======== Supplied entries ========

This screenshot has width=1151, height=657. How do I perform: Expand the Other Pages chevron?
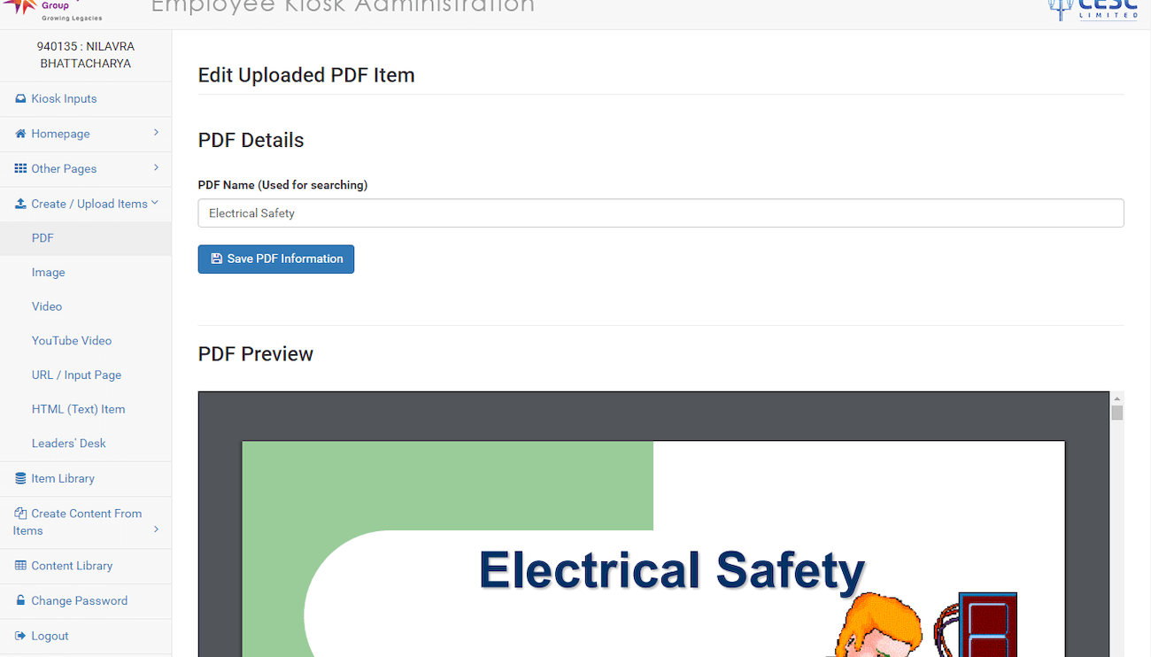tap(156, 167)
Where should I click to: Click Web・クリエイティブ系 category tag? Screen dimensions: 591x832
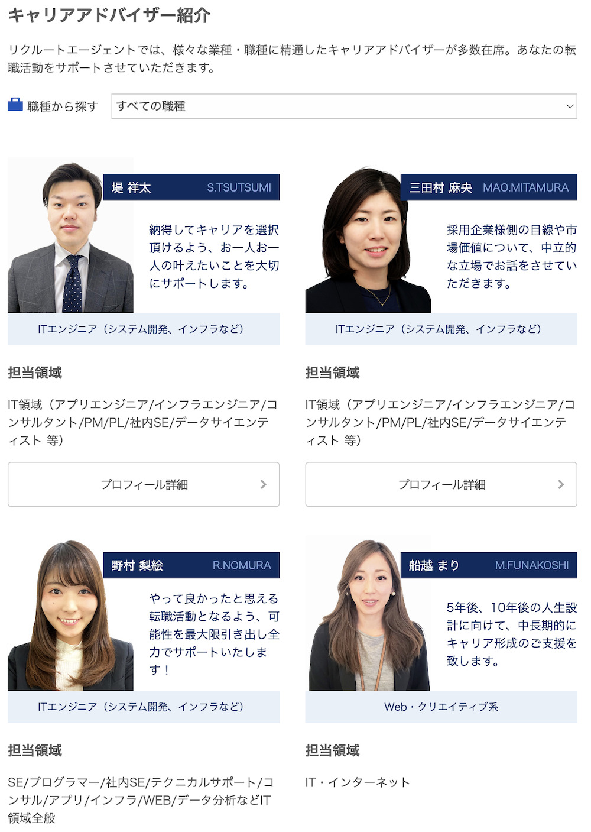[441, 707]
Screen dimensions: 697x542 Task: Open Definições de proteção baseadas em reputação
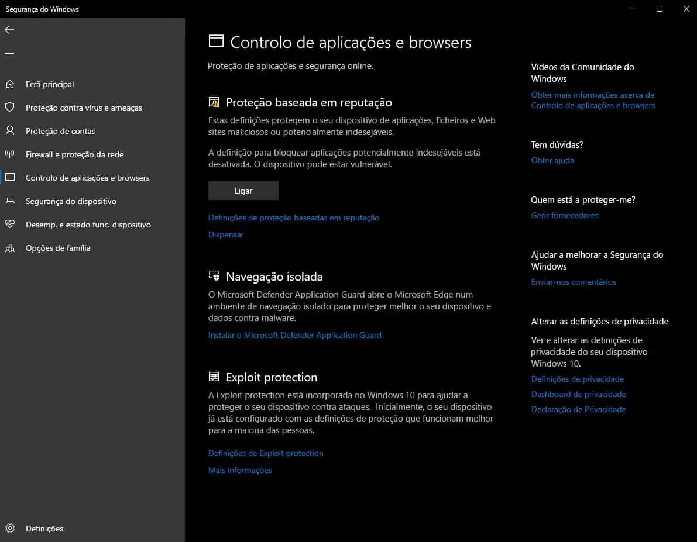point(294,218)
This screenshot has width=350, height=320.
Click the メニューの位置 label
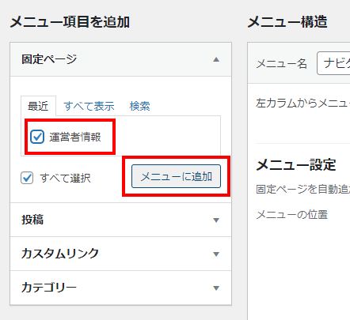click(291, 215)
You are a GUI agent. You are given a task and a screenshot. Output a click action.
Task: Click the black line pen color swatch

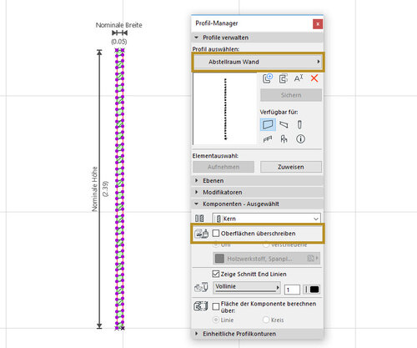tap(314, 290)
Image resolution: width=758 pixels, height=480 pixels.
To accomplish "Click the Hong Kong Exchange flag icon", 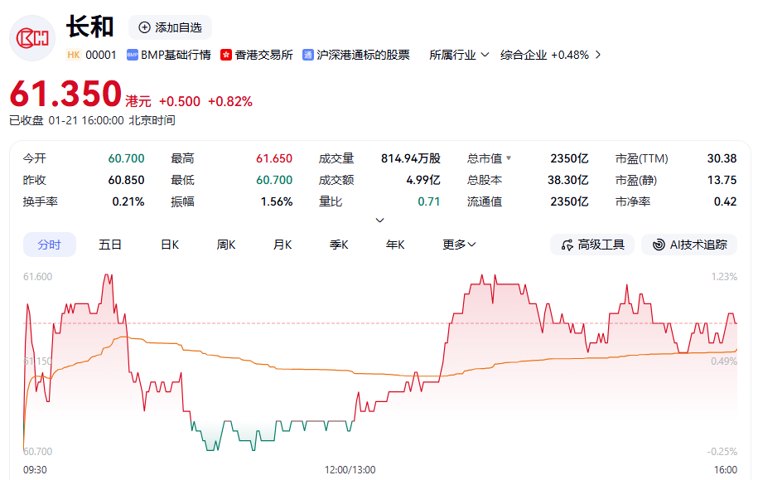I will [x=226, y=55].
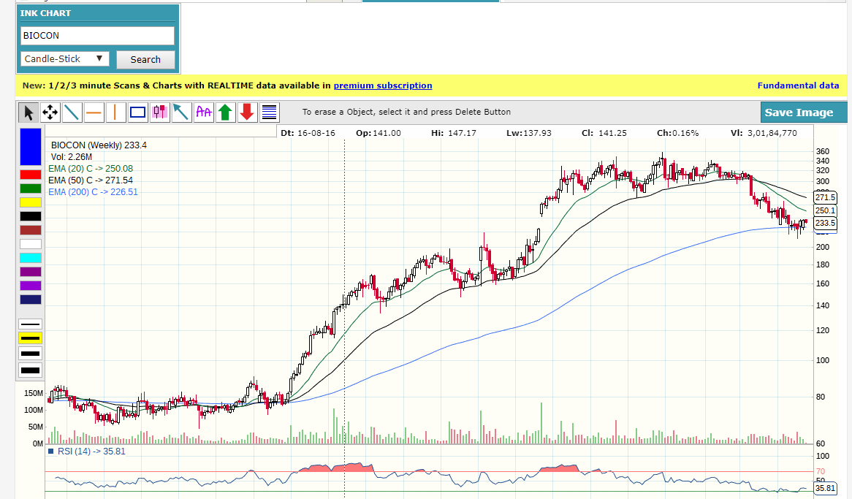Select the blue rectangle drawing tool
This screenshot has height=499, width=852.
point(138,113)
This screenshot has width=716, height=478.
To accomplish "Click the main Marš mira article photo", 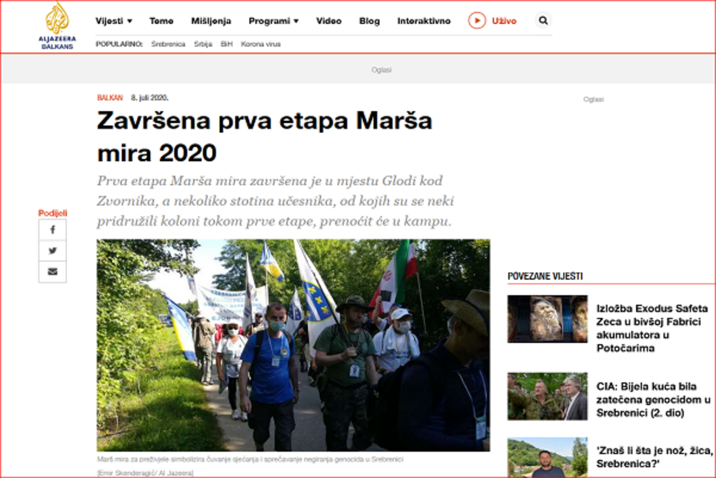I will [x=293, y=344].
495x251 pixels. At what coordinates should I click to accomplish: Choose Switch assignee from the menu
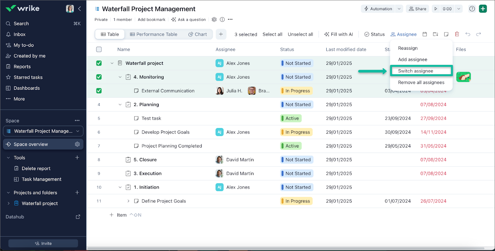pyautogui.click(x=415, y=71)
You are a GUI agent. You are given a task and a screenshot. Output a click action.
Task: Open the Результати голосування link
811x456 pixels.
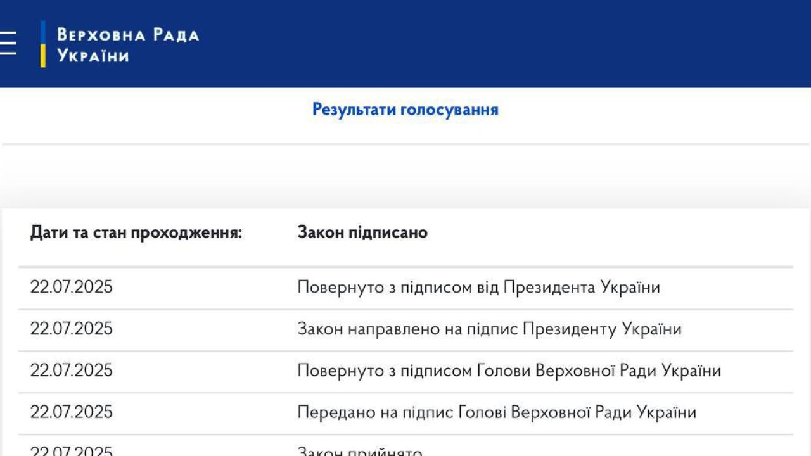(x=405, y=110)
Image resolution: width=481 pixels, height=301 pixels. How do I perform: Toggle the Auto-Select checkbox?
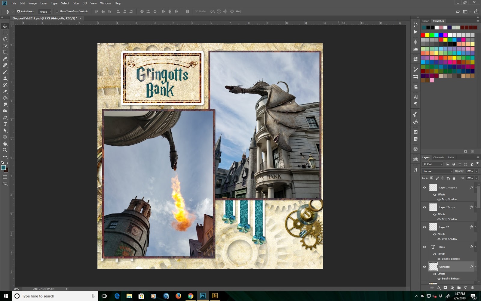tap(19, 11)
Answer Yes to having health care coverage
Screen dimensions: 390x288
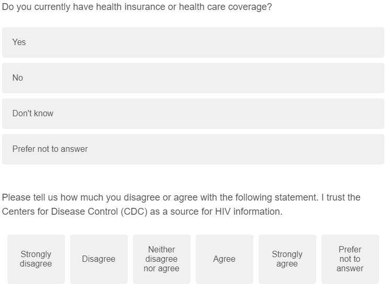click(193, 42)
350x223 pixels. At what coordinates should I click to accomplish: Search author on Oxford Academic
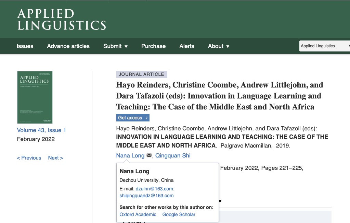pos(138,214)
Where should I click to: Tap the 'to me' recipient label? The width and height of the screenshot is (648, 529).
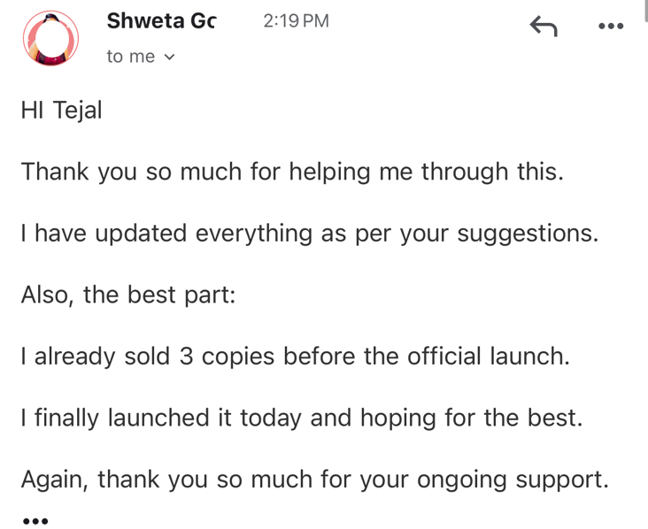point(131,57)
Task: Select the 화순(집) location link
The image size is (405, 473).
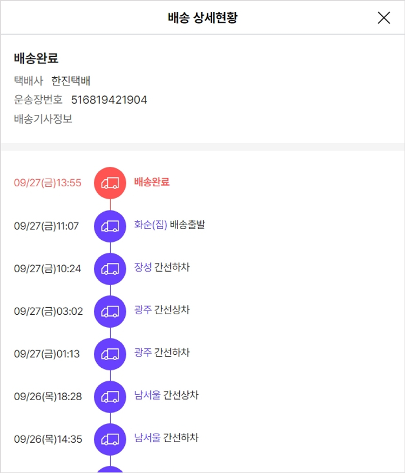Action: pos(151,225)
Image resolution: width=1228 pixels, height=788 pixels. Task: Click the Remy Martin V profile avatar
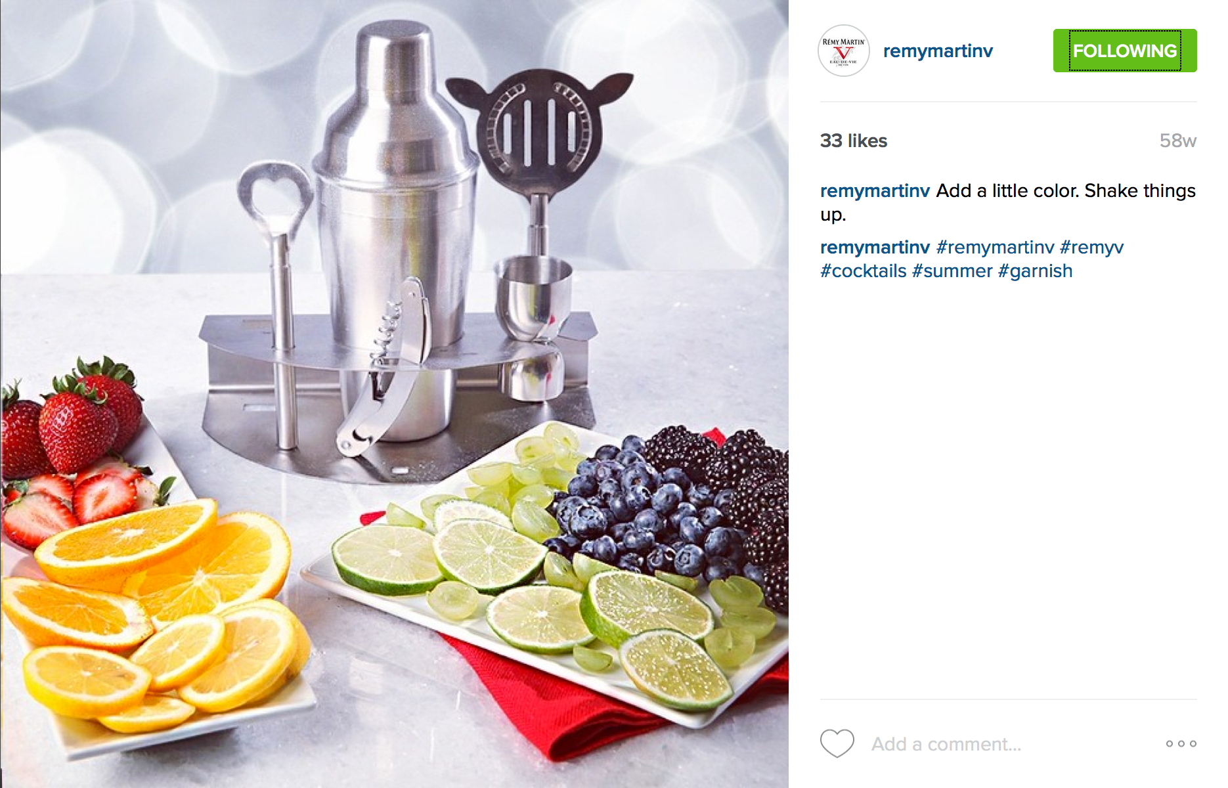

========

Brief →
For each line in the entries that contains the string "link", make a copy.

Answer for the task →
Task: Open the Результати голосування link
Task: Select the 화순(집) location link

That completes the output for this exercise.